* [练习任务 1]: 请照录下方清单中从包含“This screenshot has width=444, height=310.”的一行起、至包含“Viewport: 318px width, 174px”的一行止的全部内容,首尾两行均须包括在内。

********

天天看点

【Kaggle】 Titanic详解

kaggle : https://www.kaggle.com/c/titanic

这里做一个简单笔记记录

【Kaggle】 Titanic详解

提交准确率:0.83

代码详解:

1、数据读取

#读取训练集
train = pd.read_csv('/Users/Cheney/Downloads/kaggle(方老师)/train.csv')
#读取测试集
test = pd.read_csv('/Users/Cheney/Downloads/kaggle(方老师)/test.csv')
           

2、特征选取

选取数据中的features进行训练,根据对题目的分析,可知’PassengerId’是冗余信息,而’Name’,’Ticket’,'Cabin'三者对于乘客生存无明显影响,所以不选取。其余七项为选取的训练features

#features选取
X_train = train[['Pclass','Sex','Age','Embarked','SibSp','Parch','Fare']]
X_test = test[['Pclass','Sex','Age','Embarked','SibSp','Parch','Fare']]
           

3、缺失数据填充

首先填充训练集缺失数据,Embarked列填补S是因为该列S出现的次数最多,所以缺失值是S的可能性最大,Age列选择填补均值。

#填充训练集Embarked列缺失值
X_train['Embarked'].fillna('S')
#填充训练集Age列缺失值
X_train['Age'].fillna(X_train['Age'].mean())
           

再填充测试集缺失数据,Embarked列,Age列和训练集一样,但是测试集中Fare列也出现了缺失值,这里采用了填补均值的办法

#填充测试集缺失值
X_test['Embarked'].fillna('S')
X_test['Age'].fillna(X_test['Age'].mean())
X_test['Fare'].fillna(X_test['Fare'].mean())
           

4、用DictVectorizer进行分类变量特征提取,将dict类型的list数据,转换成numpy array

#DictVectorizer进行特征提取
dict_vec = DictVectorizer(sparse=False)

********

* [练习任务 2]: 将阅读文本中的这句话译为英文:“首先填充训练集缺失数据,Embarked列填补S是因为该列S出现的次数最多,所以缺失值是S的可能性最大,Age列选择填补均值。”

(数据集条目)
********

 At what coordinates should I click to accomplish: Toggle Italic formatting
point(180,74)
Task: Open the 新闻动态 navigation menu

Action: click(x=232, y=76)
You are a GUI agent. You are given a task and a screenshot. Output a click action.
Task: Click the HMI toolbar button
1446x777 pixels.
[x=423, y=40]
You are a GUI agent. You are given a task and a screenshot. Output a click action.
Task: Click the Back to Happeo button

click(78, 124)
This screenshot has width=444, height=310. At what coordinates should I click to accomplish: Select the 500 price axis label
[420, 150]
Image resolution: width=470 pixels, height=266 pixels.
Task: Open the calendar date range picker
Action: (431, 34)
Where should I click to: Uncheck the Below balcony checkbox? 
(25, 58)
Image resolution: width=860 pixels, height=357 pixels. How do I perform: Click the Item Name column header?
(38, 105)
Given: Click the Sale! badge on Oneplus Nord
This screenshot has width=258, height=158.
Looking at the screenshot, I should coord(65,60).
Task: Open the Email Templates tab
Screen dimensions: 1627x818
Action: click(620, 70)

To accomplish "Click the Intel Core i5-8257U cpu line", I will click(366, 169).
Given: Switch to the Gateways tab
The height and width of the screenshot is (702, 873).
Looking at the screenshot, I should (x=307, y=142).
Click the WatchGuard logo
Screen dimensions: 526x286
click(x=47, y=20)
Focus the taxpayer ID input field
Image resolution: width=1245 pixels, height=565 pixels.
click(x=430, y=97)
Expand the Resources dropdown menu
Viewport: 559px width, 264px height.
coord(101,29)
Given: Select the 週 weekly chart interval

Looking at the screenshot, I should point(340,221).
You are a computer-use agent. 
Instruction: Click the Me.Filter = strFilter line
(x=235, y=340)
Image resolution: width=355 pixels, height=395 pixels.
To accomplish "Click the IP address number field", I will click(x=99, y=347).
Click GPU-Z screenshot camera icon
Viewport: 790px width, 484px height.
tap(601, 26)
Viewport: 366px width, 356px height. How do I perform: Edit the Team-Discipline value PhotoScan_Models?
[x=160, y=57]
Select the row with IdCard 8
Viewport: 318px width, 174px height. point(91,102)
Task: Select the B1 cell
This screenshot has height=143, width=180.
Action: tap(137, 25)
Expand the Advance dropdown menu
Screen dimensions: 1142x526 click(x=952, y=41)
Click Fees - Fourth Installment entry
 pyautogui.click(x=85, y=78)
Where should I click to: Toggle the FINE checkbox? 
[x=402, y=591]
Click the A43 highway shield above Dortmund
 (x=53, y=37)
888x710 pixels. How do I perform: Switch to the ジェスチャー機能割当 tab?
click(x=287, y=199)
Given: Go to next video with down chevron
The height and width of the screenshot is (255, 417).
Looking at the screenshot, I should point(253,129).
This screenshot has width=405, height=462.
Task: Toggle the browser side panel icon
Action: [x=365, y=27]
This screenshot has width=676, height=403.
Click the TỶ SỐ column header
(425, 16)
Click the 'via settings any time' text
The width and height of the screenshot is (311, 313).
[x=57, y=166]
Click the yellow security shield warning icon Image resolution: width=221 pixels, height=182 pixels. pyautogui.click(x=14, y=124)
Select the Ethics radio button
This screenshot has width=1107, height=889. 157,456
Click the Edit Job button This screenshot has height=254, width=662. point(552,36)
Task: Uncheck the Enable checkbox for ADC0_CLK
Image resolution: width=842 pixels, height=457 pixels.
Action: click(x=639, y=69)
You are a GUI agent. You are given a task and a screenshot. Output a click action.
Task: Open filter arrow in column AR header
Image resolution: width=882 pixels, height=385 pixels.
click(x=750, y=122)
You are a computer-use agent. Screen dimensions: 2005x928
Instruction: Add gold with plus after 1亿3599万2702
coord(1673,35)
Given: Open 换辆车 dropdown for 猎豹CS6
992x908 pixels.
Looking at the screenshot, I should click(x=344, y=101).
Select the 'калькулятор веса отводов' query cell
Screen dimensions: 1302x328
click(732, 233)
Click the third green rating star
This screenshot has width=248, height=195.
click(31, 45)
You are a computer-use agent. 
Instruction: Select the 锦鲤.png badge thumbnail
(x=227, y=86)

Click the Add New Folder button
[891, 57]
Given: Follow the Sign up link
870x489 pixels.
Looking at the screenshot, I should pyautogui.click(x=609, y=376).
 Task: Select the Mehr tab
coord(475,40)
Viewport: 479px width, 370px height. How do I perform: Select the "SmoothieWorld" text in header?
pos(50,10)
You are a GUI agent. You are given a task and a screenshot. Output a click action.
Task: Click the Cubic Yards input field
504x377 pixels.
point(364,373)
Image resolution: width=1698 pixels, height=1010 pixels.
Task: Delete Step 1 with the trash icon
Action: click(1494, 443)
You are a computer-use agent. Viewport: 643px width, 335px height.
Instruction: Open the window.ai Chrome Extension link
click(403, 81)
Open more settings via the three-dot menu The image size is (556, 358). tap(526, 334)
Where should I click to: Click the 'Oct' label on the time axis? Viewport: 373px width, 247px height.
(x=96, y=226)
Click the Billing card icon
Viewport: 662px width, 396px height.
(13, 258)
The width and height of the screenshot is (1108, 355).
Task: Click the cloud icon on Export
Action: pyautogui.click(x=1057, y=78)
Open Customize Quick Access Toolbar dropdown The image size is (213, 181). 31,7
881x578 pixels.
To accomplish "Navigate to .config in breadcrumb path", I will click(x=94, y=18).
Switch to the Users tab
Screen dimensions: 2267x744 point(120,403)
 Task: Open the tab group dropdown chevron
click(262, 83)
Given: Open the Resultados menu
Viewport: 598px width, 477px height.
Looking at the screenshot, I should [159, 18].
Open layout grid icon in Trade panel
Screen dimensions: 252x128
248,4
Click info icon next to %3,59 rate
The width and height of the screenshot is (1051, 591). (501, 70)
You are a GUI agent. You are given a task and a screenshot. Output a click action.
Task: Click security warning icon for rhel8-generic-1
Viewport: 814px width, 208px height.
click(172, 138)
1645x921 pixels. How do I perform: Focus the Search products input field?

********

* [书面答复 1]:
This screenshot has width=444, height=310. At what coordinates should I click to accomplish: Select the 500 price axis label
[420, 150]
Image resolution: width=470 pixels, height=266 pixels.
Task: Open the calendar date range picker
Action: (431, 34)
Where should I click to: Uncheck the Below balcony checkbox? 
(25, 58)
Image resolution: width=860 pixels, height=357 pixels. How do I perform: Click the Item Name column header?
(38, 105)
Given: Click the Sale! badge on Oneplus Nord
This screenshot has width=258, height=158.
Looking at the screenshot, I should coord(65,60).
Task: Open the Email Templates tab
Screen dimensions: 1627x818
Action: click(620, 70)

To accomplish "Click the Intel Core i5-8257U cpu line", I will click(366, 169).
Given: Switch to the Gateways tab
The height and width of the screenshot is (702, 873).
Looking at the screenshot, I should (x=307, y=142).
Click the WatchGuard logo
Screen dimensions: 526x286
click(x=47, y=20)
Focus the taxpayer ID input field
Image resolution: width=1245 pixels, height=565 pixels.
click(x=430, y=97)
Expand the Resources dropdown menu
Viewport: 559px width, 264px height.
coord(101,29)
Given: Select the 週 weekly chart interval

Looking at the screenshot, I should point(340,221).
You are a computer-use agent. 
Instruction: Click the Me.Filter = strFilter line
(x=235, y=340)
Image resolution: width=355 pixels, height=395 pixels.
To accomplish "Click the IP address number field", I will click(x=99, y=347).
Click GPU-Z screenshot camera icon
Viewport: 790px width, 484px height.
tap(601, 26)
Viewport: 366px width, 356px height. How do I perform: Edit the Team-Discipline value PhotoScan_Models?
[x=160, y=57]
Select the row with IdCard 8
Viewport: 318px width, 174px height. point(91,102)

* [书面答复 2]: First, fill in the missing data in the training set: the Embarked column is filled with S because S occurs most often in that column, so a missing value is most likely to be S, and for the Age column the mean is chosen as the fill value.